Pritiks23/High-Throughput-Reinforcement-Learning-using-NVIDIA-CUDA-Pytorch

Repository files navigation

Reinforcement Learning in ML

# FP8-Style RL Training Demo (Actor-Critic + Custom Environment)

1. Custom Environment Design

Our custom environment will feature:

  • State: A small, continuous state space (e.g., position, velocity).
  • Actions: Discrete actions (e.g., move left, move right).
  • Rewards: A simple reward structure (e.g., +1 for staying upright).
  • Termination: Episodes end after a fixed number of steps or if a failure condition is met.

The CustomEnv environment, which our agent interacts with, is a very simplified world with these main characteristics:


What the Agent Sees (State)

The agent is given two pieces of information at all times: its current position and its current velocity (how fast and in what direction it's moving).

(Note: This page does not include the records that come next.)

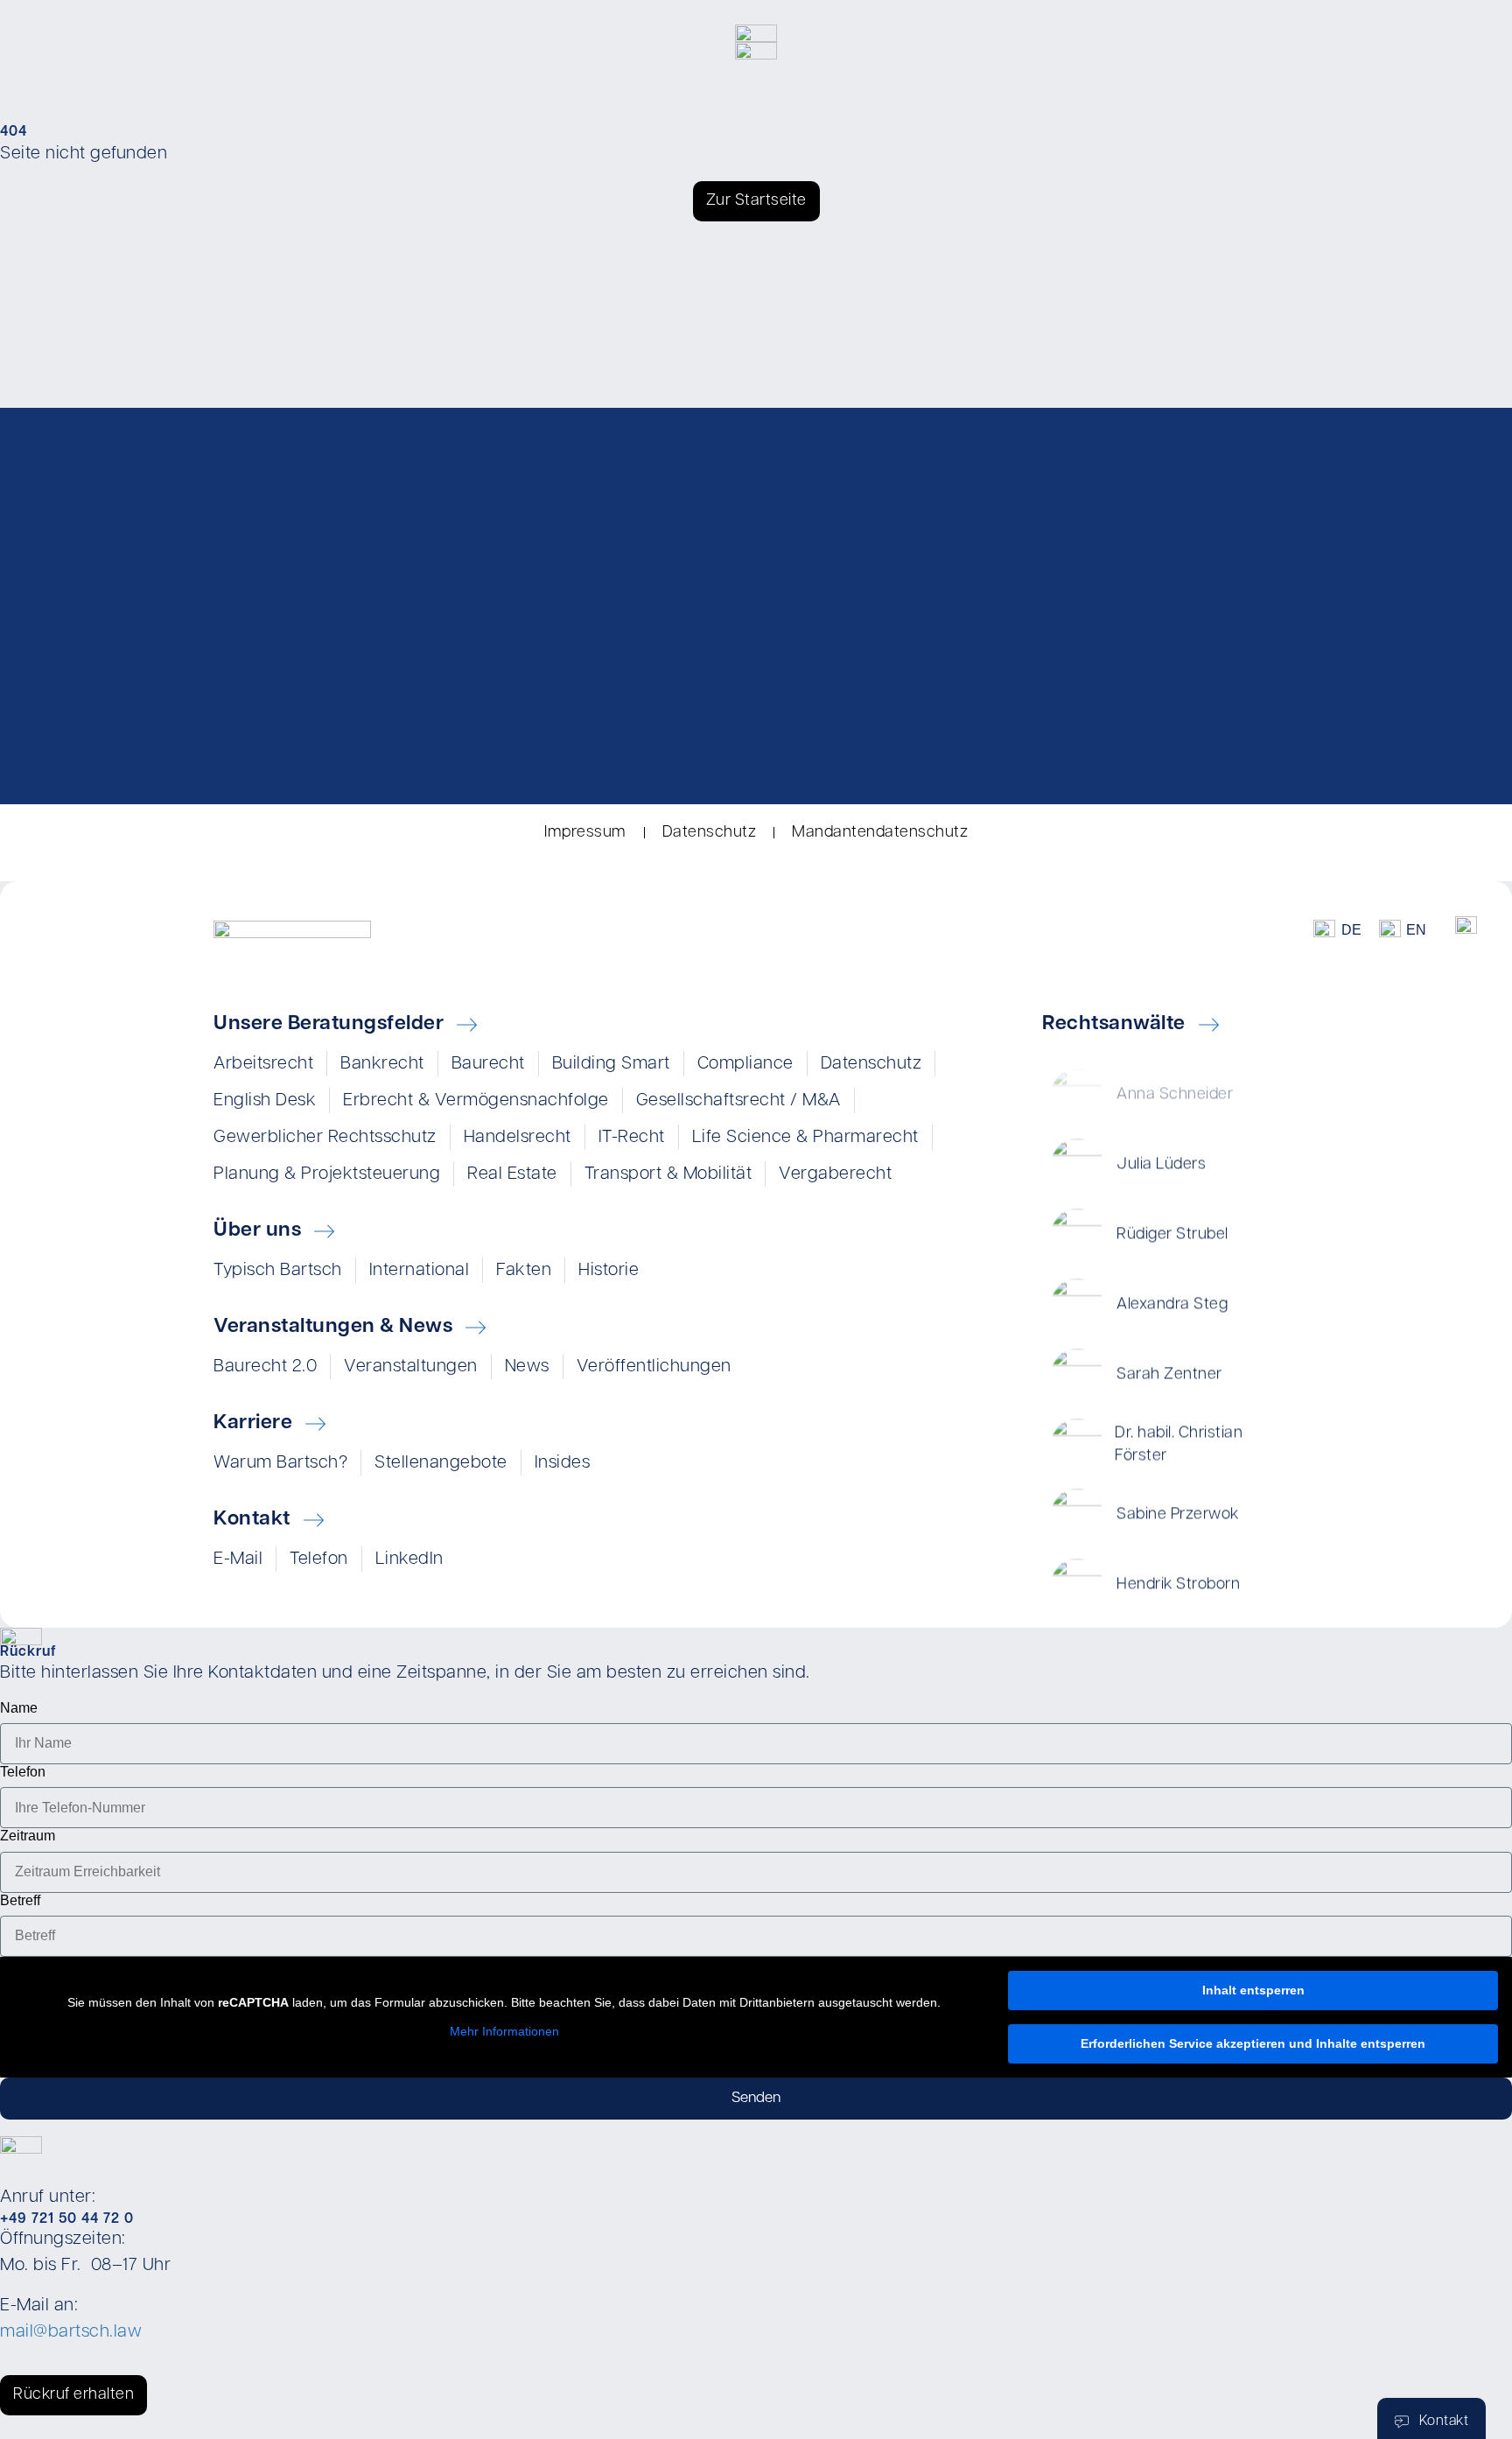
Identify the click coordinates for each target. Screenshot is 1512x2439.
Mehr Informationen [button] (504, 2031)
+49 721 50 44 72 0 (67, 2219)
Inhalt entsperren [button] (1253, 1990)
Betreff (20, 1900)
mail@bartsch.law (71, 2332)
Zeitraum (27, 1835)
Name (19, 1707)
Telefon (23, 1771)
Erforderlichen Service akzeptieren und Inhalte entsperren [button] (1253, 2043)
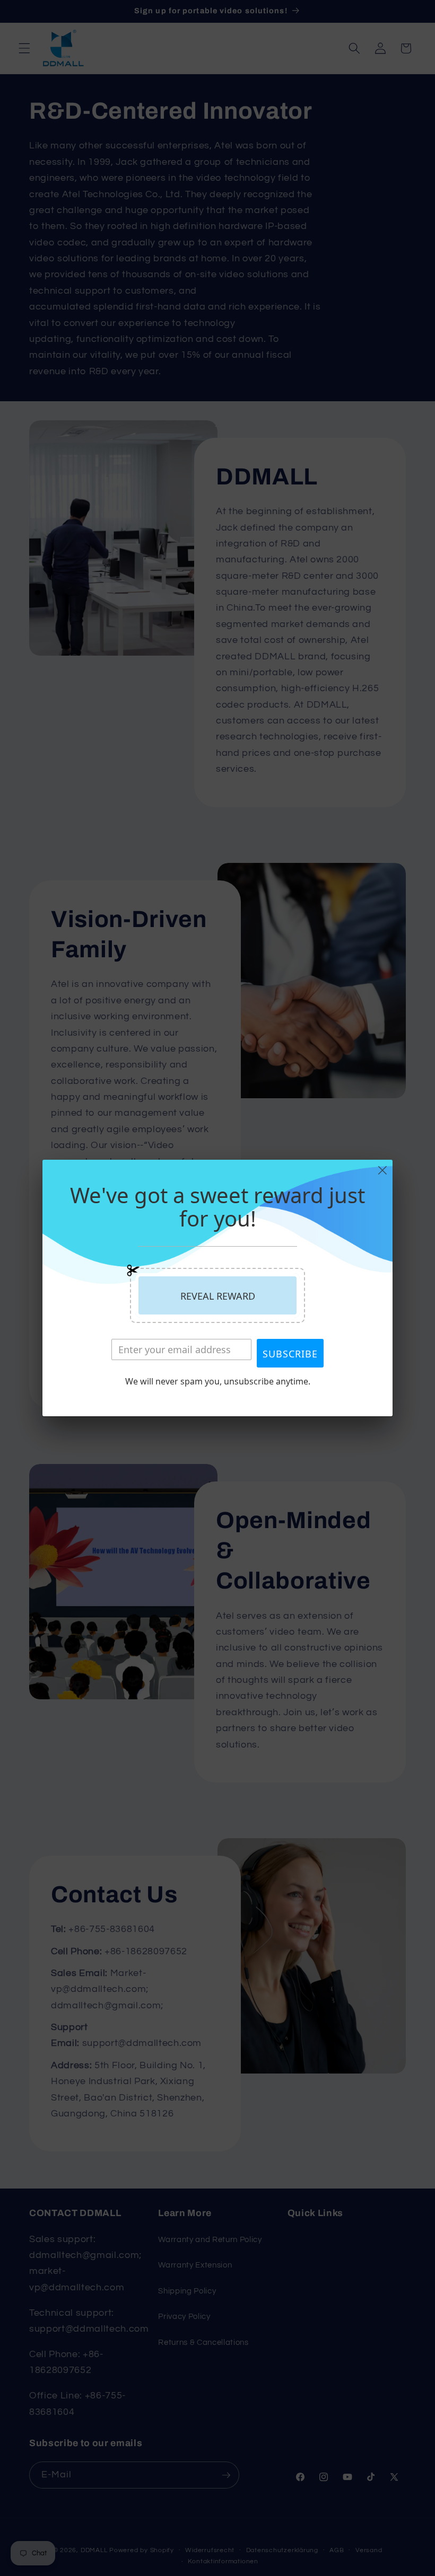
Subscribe (290, 1353)
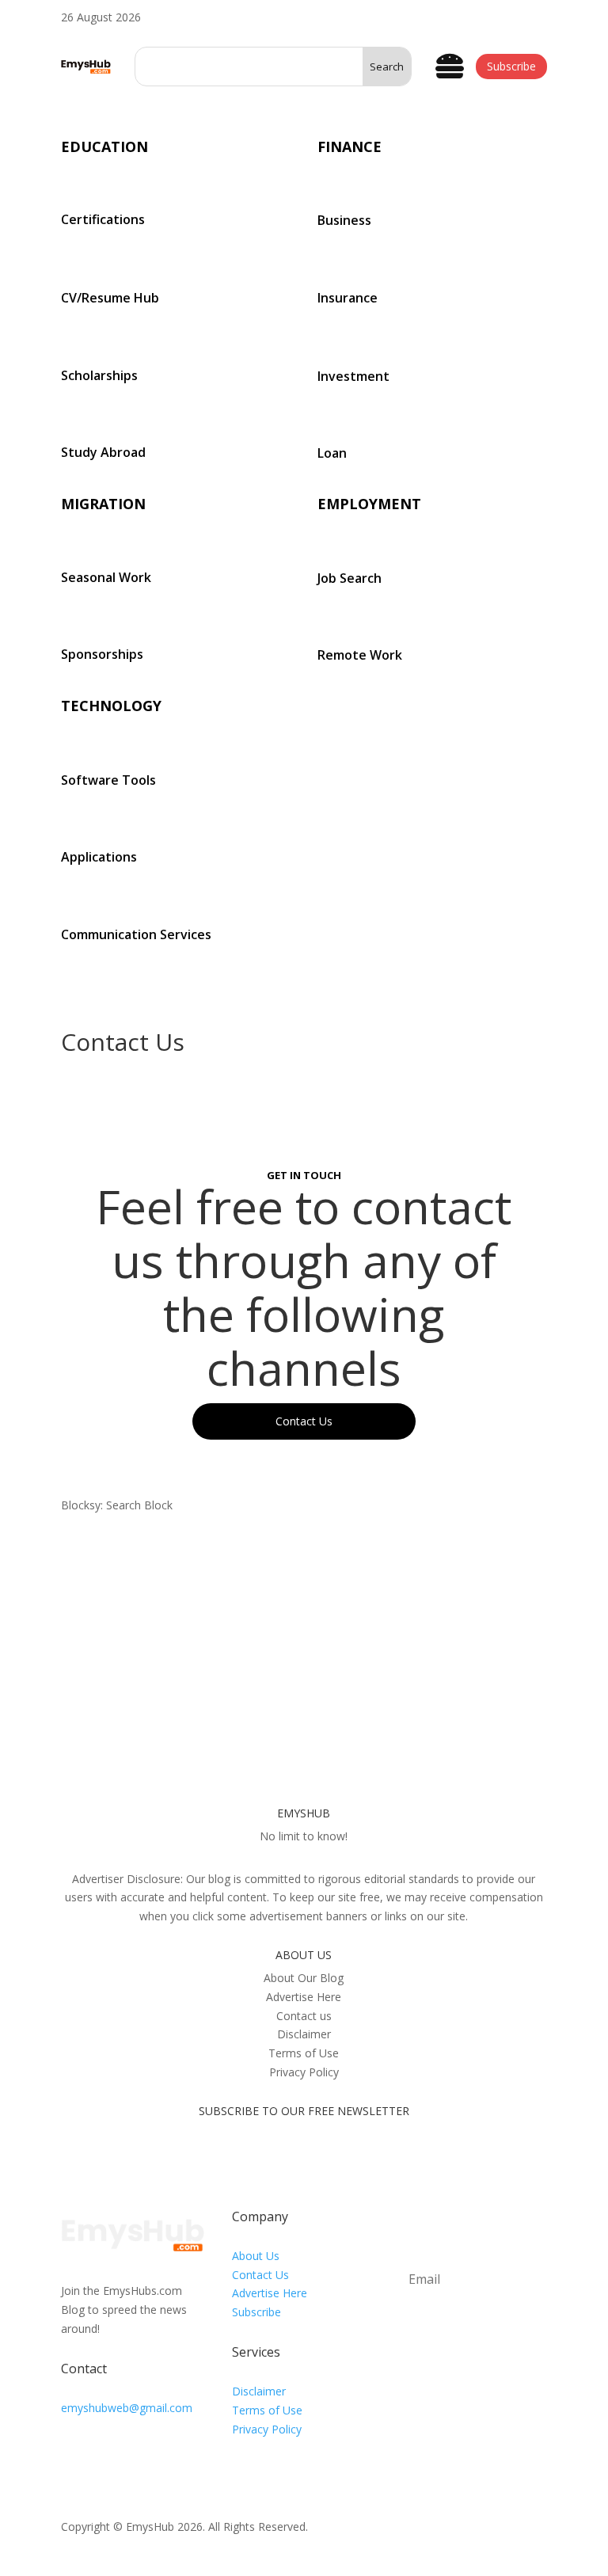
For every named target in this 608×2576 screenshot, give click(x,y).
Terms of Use (267, 2410)
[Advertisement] (304, 1649)
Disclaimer (259, 2391)
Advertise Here (269, 2292)
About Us (255, 2255)
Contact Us (260, 2274)
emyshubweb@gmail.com (126, 2407)
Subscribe (511, 66)
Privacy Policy (267, 2429)
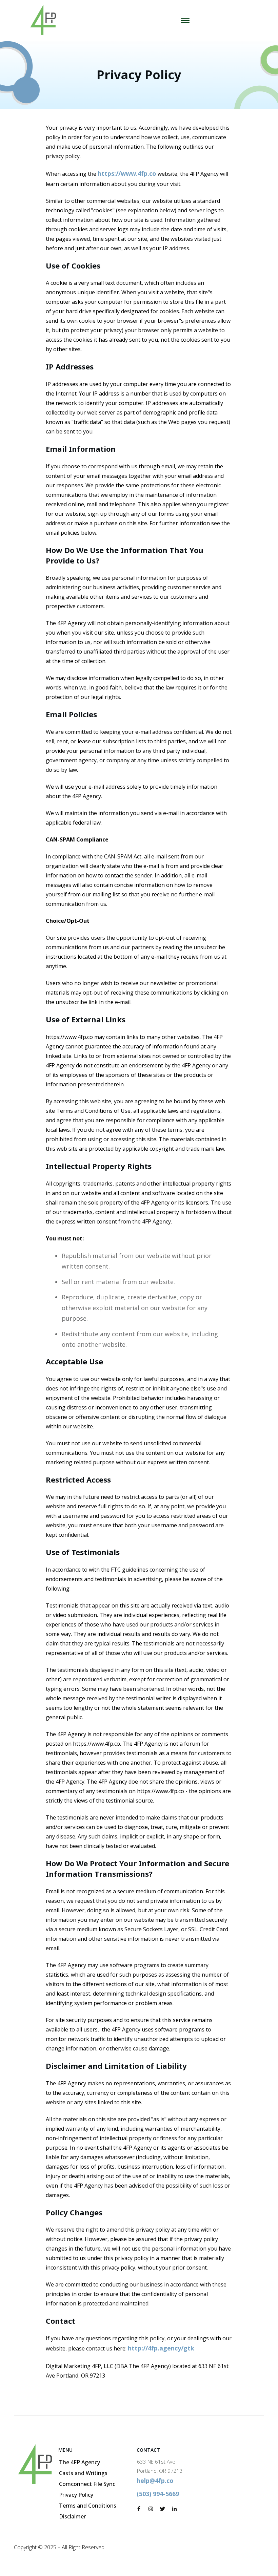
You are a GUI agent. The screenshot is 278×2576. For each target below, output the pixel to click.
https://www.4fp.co (127, 173)
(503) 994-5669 (158, 2494)
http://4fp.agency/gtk (161, 2348)
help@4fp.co (155, 2480)
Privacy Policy (139, 74)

What the Agent Can Do (Actions)

The agent has only two choices: it can apply a small push to the left or a small push to the right.

The Agent's Goal (Rewards)

The environment rewards the agent for staying as close as possible to a central, target position (which is 0.0). The further away it drifts from this center, the less reward it gets. It also gets a small survival reward for each step it remains active.


2. Actor-Critic Architecture

We'll implement a simple Actor-Critic model using PyTorch. The Actor will output a probability distribution over actions, and the Critic will estimate the value function (expected return) of a given state. Both will share a common feature extraction network, which is a common practice to encourage stable learning.

Our architecture will consist of:

  • Shared Encoder: A few fully connected layers to process the state input.
  • Actor Head: Outputs logits for a categorical distribution over actions.
  • Critic Head: Outputs a single scalar value representing the state-value.

The Actor

This part of the model predicts the best action to take given the current state of the environment. More precisely, it outputs action_logits which represent the relative probabilities of taking each possible action. The agent then samples an action from this distribution to interact with the environment.

The Critic

This part of the model predicts the value of being in a particular state. The state_value output estimates the expected cumulative future reward that the agent will receive starting from that state. This value is crucial for helping the Actor understand how good its chosen actions are and for stabilizing the training process.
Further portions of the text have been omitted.